Description of the task
Copy exactly the lines of the data below, beginning with the line with "Instruction: Open the" and ending with the line with "Image resolution: width=1280". Pictures are to be omitted.

----- The input

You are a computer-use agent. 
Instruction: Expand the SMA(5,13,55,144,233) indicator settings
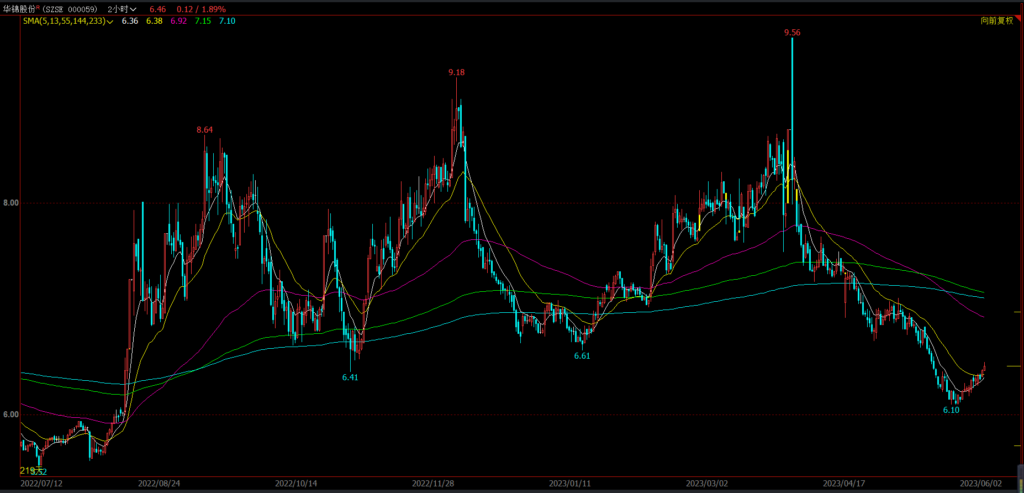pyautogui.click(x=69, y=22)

----------
----- The input

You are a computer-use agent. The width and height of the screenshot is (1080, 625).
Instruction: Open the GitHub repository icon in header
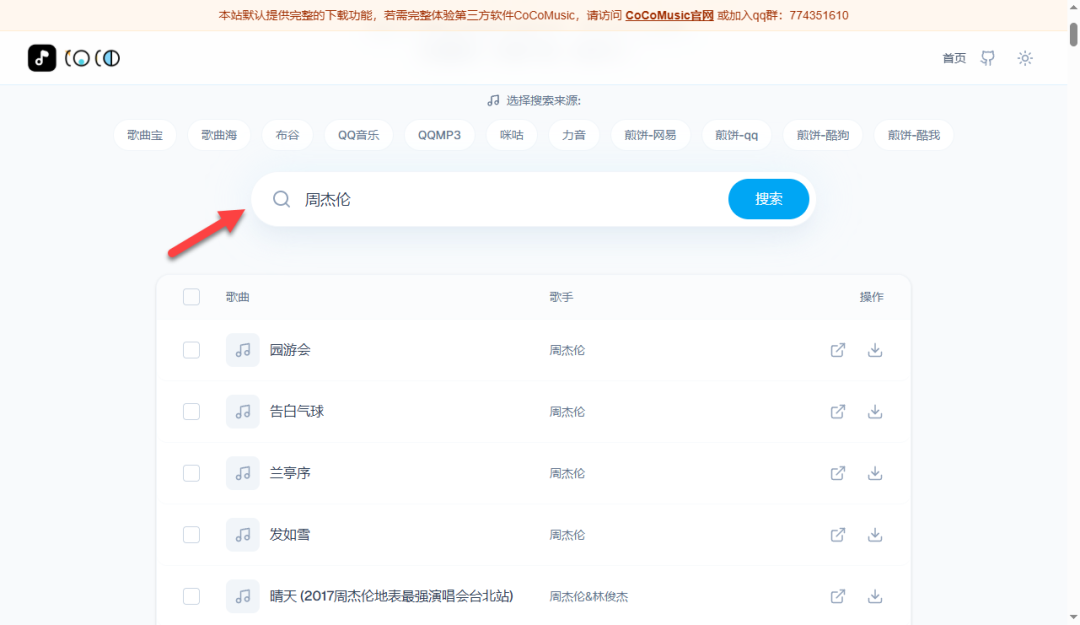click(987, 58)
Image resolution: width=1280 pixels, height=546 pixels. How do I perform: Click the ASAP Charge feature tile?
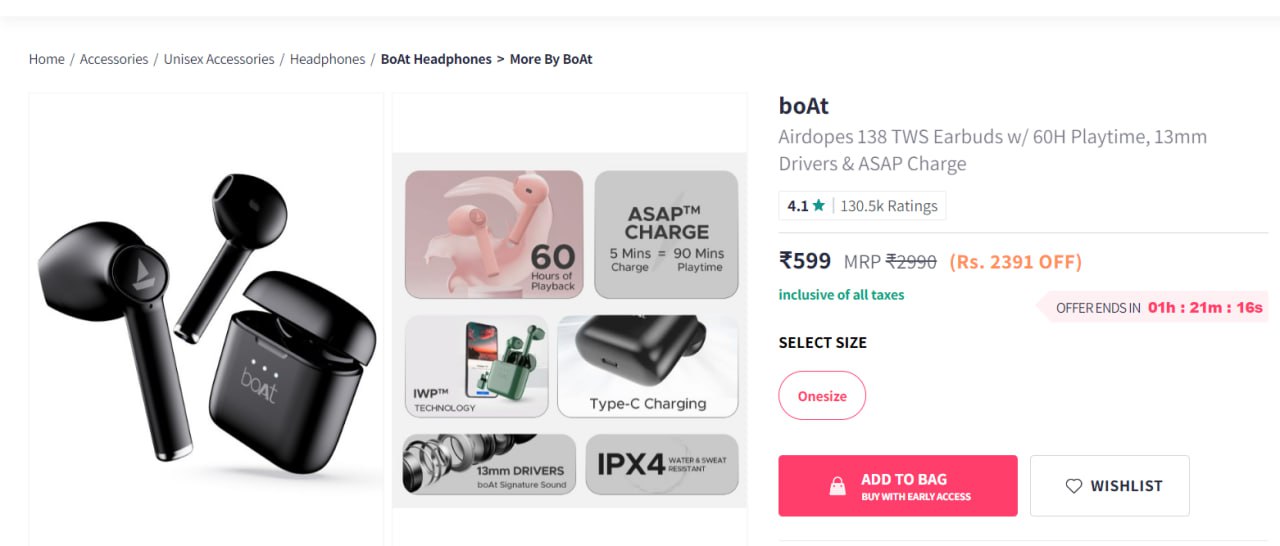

----------

Answer to this problem
Instruction: Open the GitHub repository icon in header
click(987, 58)
Image resolution: width=1280 pixels, height=546 pixels. How do I perform: Click the ASAP Charge feature tile?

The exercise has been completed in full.